Date: Tue, 30 Oct 2018 12:30:48 -0700 (PDT)
User-agent: G2/1.0

On Sunday, October 28, 2018 at 3:05:32 AM UTC-4, Alan wrote:
> First, I am not a programmer. I have a different perspective.  

> I see Elisp as an integral component of Emacs---the Extensible Self 
> Documenting  Editor.  
> That is the very core of it.  This is sets itself apart from any
> other editor.  

> I will never be an expert at lisp, but I can extend Emacs
> while referring to documentation of the editor and Elisp, all at my
> fingertips.  

> It is a stroke of brilliance, just one of the  reasons I am
> grateful for the work of Richard Stallman.

We can certainly be grateful that he followed the lead of *someone else* who 
first pimped out the emacs of day with a lisp REPL.


I suppose that somebody wanting to add a lisp to a text editor today might 
attempt to shoe-horn in s7 scheme, script fu, or such.
> Emacs fell into my hands unexpectedly, just when I seriously needed a tool
> for my project developing a lexicon of animal names in a Pacific language
> complex.  

Alas, if only Margaret Mead and Gregory Bateson had emacs available during 
their field work in the Pacific!

> I was looking for an editor that I could make a simple macro to
> type letters with diacritical marks.  Multi-Edit seems to me to work just
> fine.  It was all I had, provided to me by a linguist.  

> The trial version was "free", in dollars and cents terms; 
> yet it was a form of cripple ware:
> to get the full use of it would require a manual, which would cost 350.00,
> an impossible sum for me.   

> Emacs came with an amazing manual.
> I had seen the very name of the Free Software Foundation, and, not knowing
> anything about it's purpose or cause, I wrote to request some free
> software.  

> I lived on an isolated island, so it took some time before I
> received a package with 13  3-1/2" disks, with a port of Emacs to Windows
> 3, called Demacs, and a suite of unix utilities ported to Windows 3 by
> Cygnus, if I recall correctly.  

> This was in about 1992.  Unix tools were
> perfect for my intended project of "digitizing" a growing body of data on
> animal names.  Sort and string manipulation utilities were most welcome.

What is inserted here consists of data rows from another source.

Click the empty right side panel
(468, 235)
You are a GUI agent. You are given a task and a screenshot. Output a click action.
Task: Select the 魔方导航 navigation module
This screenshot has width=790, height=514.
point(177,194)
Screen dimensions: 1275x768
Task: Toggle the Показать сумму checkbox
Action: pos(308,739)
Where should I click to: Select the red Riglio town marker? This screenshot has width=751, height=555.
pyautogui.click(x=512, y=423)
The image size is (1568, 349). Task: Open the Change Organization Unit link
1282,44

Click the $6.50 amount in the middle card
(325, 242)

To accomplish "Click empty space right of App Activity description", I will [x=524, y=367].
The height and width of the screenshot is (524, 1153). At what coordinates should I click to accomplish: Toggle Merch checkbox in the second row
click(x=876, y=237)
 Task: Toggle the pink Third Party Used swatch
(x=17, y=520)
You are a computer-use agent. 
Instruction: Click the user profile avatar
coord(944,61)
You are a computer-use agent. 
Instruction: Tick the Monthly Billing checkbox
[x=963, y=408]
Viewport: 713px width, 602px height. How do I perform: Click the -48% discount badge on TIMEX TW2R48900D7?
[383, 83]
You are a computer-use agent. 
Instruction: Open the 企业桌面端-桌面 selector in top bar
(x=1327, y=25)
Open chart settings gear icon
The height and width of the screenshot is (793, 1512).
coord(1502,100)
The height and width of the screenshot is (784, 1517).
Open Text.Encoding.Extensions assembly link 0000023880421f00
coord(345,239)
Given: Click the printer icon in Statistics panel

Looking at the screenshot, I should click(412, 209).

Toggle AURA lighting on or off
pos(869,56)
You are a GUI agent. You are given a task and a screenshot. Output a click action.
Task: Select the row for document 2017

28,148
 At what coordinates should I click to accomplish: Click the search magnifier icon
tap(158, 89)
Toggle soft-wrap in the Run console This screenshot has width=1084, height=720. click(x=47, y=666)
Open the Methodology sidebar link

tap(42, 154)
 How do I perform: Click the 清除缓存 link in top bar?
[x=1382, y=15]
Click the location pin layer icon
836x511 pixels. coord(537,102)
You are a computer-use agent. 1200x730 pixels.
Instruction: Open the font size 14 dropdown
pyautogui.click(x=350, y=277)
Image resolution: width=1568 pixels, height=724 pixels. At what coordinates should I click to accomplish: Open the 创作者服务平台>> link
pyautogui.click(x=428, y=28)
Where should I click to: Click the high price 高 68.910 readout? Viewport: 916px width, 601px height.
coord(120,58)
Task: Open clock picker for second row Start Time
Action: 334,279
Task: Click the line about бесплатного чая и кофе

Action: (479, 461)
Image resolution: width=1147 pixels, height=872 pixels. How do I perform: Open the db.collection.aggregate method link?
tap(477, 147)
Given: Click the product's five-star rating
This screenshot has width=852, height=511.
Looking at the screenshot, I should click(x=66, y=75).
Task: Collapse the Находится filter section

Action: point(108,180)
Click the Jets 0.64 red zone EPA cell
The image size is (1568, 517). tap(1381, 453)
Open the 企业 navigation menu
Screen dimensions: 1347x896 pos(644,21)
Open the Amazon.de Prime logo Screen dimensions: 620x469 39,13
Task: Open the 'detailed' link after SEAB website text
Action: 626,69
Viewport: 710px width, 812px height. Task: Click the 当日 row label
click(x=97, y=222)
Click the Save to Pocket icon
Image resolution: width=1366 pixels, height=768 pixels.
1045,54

> So I had a toolkit of unimaginable utility, perfectly suited to my need.
> Elisp was part and parcel of it all.  I had some limited familiarity with
> computers, so I was able to work my way though the documentation---all of
> it included as part of Emacs, and available just when one needed it.  This
> is another part of the brilliant scheme that is Emacs: the TexInfo
> documentation could not be easier to use.
> I haven't told this story often enough, but it is beside the point.  

> The point is the Elisp is integrated with the editor, 
> making it quite unique in my experience.  

> It can be learned independently, absent any course, though
> I admit I have struggled to learn the little that I have, and to do
> complicated things I needed help.  

> I would think that a course in Elisp would be extremely interesting.  

I'm thinking that `a' one-size-fits-all course couldn't possibly 
be as useful to one and all using a domain-specific language capable
of such a broad spectrum of domains spread out before some a broad spectrum
of users.

When I'm trying to `sell' emacs to those weened-on and accustomed-to Word 
processors, GUIs with Pull-down menus, and such I not only do NOT pitch elisp 
as a selling feature, I recommend they use nothing BUT the pull-down menus for 
the first 3 weeks for fear that the command-line like minibuffer used with M-x 
will scare them away and back to something more `User friendly' ... EG GUIized 
pull-down menued touch screen stuff ... just like they are now imprinted-upon.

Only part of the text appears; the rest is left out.